TEXTO DE LEITURA:
========================================

Ensino
A educação fantástica
A educação fantástica
No cotidiano escolar extraordinário, professores e alunos são de carne e osso
Gabriel Perissé*O que seria uma educação fantástica?
Não é aquela que só existe em nossa fantasia. Uma educação sem problemas e conflitos, depurada de tudo o que incomoda na dura realidade. Uma escola feita de sonho. Uma escola bucólica, sem sinais de bullying . Uma escola de conto de fadas. Uma escola em que imperassem a pontualidade e a limpeza absolutas. A alegria e a paz. A harmonia e o amor. Professores serenos, alunos brilhantes, pais interessadíssimos. Não é nessa educação fantástica que estou pensando.

========================================

INFORMAÇÕES FORNECIDAS:
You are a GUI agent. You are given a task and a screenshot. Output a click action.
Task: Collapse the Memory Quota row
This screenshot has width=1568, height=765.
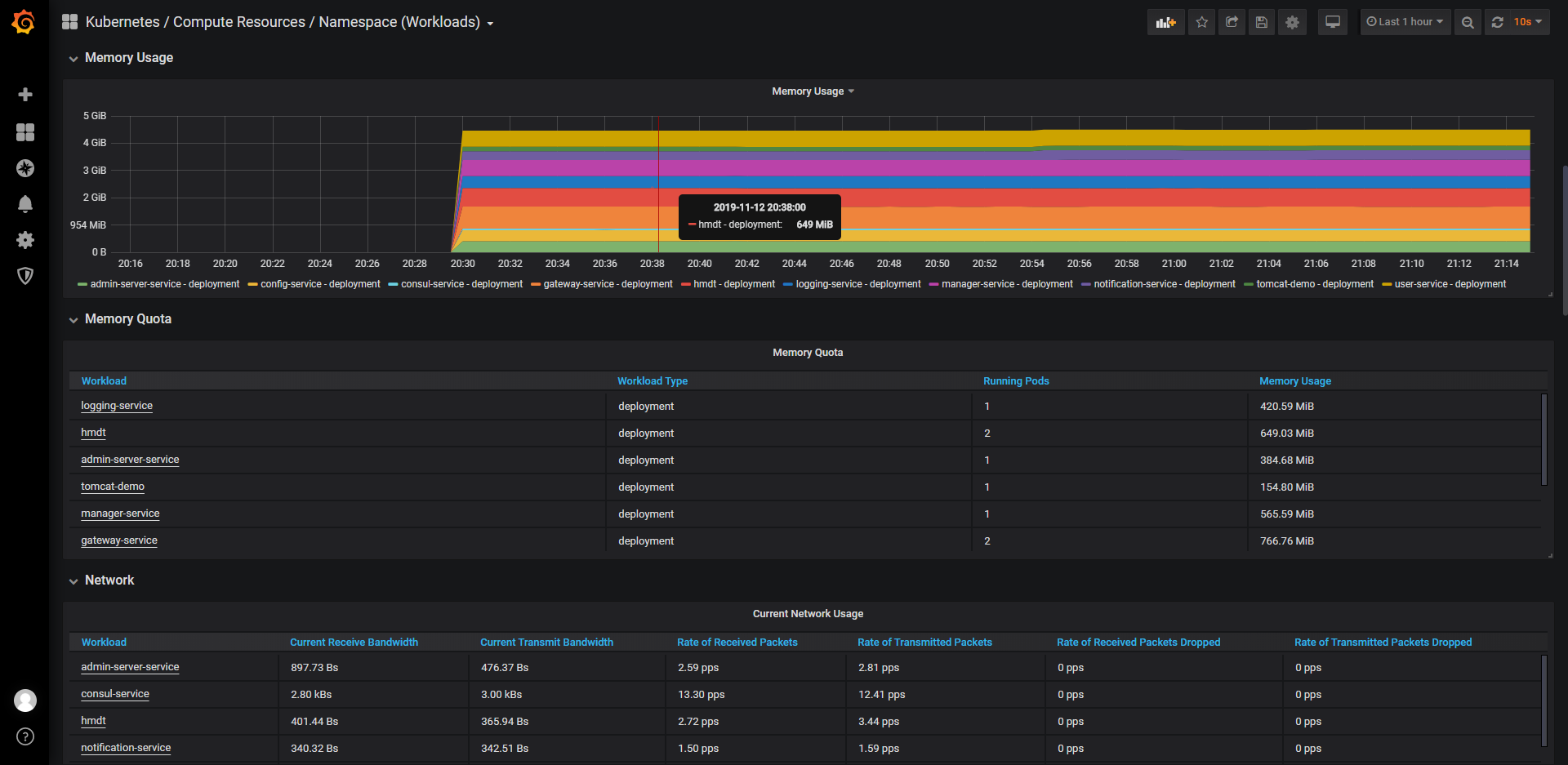127,319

========================================

Edite o texto sobre a educação fantástica: transcreva tudo desde "Não é aquela" até "que estou pensando.", substituindo "pontualidade" por "assiduidade".

SOLUÇÃO:
Não é aquela que só existe em nossa fantasia. Uma educação sem problemas e conflitos, depurada de tudo o que incomoda na dura realidade. Uma escola feita de sonho. Uma escola bucólica, sem sinais de bullying . Uma escola de conto de fadas. Uma escola em que imperassem a assiduidade e a limpeza absolutas. A alegria e a paz. A harmonia e o amor. Professores serenos, alunos brilhantes, pais interessadíssimos. Não é nessa educação fantástica que estou pensando.